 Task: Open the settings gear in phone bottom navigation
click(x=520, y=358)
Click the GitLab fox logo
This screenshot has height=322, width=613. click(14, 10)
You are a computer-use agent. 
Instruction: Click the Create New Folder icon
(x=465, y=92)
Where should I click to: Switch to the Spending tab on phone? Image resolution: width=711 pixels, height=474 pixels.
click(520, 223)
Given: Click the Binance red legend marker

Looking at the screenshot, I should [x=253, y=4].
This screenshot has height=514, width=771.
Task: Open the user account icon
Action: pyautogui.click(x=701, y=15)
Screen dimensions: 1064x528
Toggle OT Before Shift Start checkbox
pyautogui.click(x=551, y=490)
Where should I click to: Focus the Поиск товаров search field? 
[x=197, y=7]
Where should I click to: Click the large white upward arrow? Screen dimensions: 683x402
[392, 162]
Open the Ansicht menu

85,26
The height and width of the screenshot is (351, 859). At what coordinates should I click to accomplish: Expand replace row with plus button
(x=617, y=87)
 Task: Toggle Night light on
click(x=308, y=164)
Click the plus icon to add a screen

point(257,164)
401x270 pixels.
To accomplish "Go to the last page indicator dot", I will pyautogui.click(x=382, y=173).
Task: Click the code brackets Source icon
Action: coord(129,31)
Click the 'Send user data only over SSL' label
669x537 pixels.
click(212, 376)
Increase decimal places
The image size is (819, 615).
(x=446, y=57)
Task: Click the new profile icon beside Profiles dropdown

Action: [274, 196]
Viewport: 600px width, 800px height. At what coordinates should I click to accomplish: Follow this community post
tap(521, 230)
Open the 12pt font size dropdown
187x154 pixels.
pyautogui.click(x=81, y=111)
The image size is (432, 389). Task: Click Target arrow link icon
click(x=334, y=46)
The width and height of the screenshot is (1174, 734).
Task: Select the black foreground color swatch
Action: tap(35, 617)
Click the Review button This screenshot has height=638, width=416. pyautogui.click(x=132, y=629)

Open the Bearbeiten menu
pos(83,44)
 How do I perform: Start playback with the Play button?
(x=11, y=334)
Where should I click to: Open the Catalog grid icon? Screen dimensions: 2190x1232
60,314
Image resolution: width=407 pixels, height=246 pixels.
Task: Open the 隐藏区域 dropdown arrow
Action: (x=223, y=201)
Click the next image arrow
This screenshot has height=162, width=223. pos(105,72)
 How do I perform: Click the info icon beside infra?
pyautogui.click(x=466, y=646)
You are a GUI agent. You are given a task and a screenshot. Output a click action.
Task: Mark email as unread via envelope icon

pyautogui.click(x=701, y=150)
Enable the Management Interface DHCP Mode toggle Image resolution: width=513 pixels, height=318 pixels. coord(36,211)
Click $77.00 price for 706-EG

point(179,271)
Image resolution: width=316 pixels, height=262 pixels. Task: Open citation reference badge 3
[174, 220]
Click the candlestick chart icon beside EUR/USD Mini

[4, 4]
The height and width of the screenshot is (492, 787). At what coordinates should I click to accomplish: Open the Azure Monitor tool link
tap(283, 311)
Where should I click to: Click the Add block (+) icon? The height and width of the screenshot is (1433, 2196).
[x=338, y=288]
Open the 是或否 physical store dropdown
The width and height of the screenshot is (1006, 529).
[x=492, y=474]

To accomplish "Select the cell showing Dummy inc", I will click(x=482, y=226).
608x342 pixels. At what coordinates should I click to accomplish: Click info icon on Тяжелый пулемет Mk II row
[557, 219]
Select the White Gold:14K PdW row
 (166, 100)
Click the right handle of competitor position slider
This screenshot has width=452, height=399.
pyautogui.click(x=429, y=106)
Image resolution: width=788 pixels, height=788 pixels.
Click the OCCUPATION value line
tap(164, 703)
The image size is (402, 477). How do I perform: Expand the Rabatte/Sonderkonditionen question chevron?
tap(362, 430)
※
| Aim of the exercise |
Nothing in the listing may be changed; retype it all exactly.

| Solved problem |
 Task: Open the settings gear in phone bottom navigation
click(x=520, y=358)
Click the GitLab fox logo
This screenshot has height=322, width=613. click(14, 10)
You are a computer-use agent. 
Instruction: Click the Create New Folder icon
(x=465, y=92)
Where should I click to: Switch to the Spending tab on phone? Image resolution: width=711 pixels, height=474 pixels.
click(520, 223)
Given: Click the Binance red legend marker

Looking at the screenshot, I should [x=253, y=4].
This screenshot has height=514, width=771.
Task: Open the user account icon
Action: pyautogui.click(x=701, y=15)
Screen dimensions: 1064x528
Toggle OT Before Shift Start checkbox
pyautogui.click(x=551, y=490)
Where should I click to: Focus the Поиск товаров search field? 
[x=197, y=7]
Where should I click to: Click the large white upward arrow? Screen dimensions: 683x402
[392, 162]
Open the Ansicht menu

85,26
The height and width of the screenshot is (351, 859). At what coordinates should I click to accomplish: Expand replace row with plus button
(x=617, y=87)
 Task: Toggle Night light on
click(x=308, y=164)
Click the plus icon to add a screen

point(257,164)
401x270 pixels.
To accomplish "Go to the last page indicator dot", I will pyautogui.click(x=382, y=173).
Task: Click the code brackets Source icon
Action: coord(129,31)
Click the 'Send user data only over SSL' label
669x537 pixels.
click(212, 376)
Increase decimal places
The image size is (819, 615).
(x=446, y=57)
Task: Click the new profile icon beside Profiles dropdown

Action: [274, 196]
Viewport: 600px width, 800px height. At what coordinates should I click to accomplish: Follow this community post
tap(521, 230)
Open the 12pt font size dropdown
187x154 pixels.
pyautogui.click(x=81, y=111)
The image size is (432, 389). Task: Click Target arrow link icon
click(x=334, y=46)
The width and height of the screenshot is (1174, 734).
Task: Select the black foreground color swatch
Action: tap(35, 617)
Click the Review button This screenshot has height=638, width=416. pyautogui.click(x=132, y=629)

Open the Bearbeiten menu
pos(83,44)
 How do I perform: Start playback with the Play button?
(x=11, y=334)
Where should I click to: Open the Catalog grid icon? Screen dimensions: 2190x1232
60,314
Image resolution: width=407 pixels, height=246 pixels.
Task: Open the 隐藏区域 dropdown arrow
Action: (x=223, y=201)
Click the next image arrow
This screenshot has height=162, width=223. pos(105,72)
 How do I perform: Click the info icon beside infra?
pyautogui.click(x=466, y=646)
You are a GUI agent. You are given a task and a screenshot. Output a click action.
Task: Mark email as unread via envelope icon

pyautogui.click(x=701, y=150)
Enable the Management Interface DHCP Mode toggle Image resolution: width=513 pixels, height=318 pixels. coord(36,211)
Click $77.00 price for 706-EG

point(179,271)
Image resolution: width=316 pixels, height=262 pixels. Task: Open citation reference badge 3
[174, 220]
Click the candlestick chart icon beside EUR/USD Mini

[4, 4]
The height and width of the screenshot is (492, 787). At what coordinates should I click to accomplish: Open the Azure Monitor tool link
tap(283, 311)
Where should I click to: Click the Add block (+) icon? The height and width of the screenshot is (1433, 2196).
[x=338, y=288]
Open the 是或否 physical store dropdown
The width and height of the screenshot is (1006, 529).
[x=492, y=474]

To accomplish "Select the cell showing Dummy inc", I will click(x=482, y=226).
608x342 pixels. At what coordinates should I click to accomplish: Click info icon on Тяжелый пулемет Mk II row
[557, 219]
Select the White Gold:14K PdW row
 (166, 100)
Click the right handle of competitor position slider
This screenshot has width=452, height=399.
pyautogui.click(x=429, y=106)
Image resolution: width=788 pixels, height=788 pixels.
Click the OCCUPATION value line
tap(164, 703)
The image size is (402, 477). How do I perform: Expand the Rabatte/Sonderkonditionen question chevron?
tap(362, 430)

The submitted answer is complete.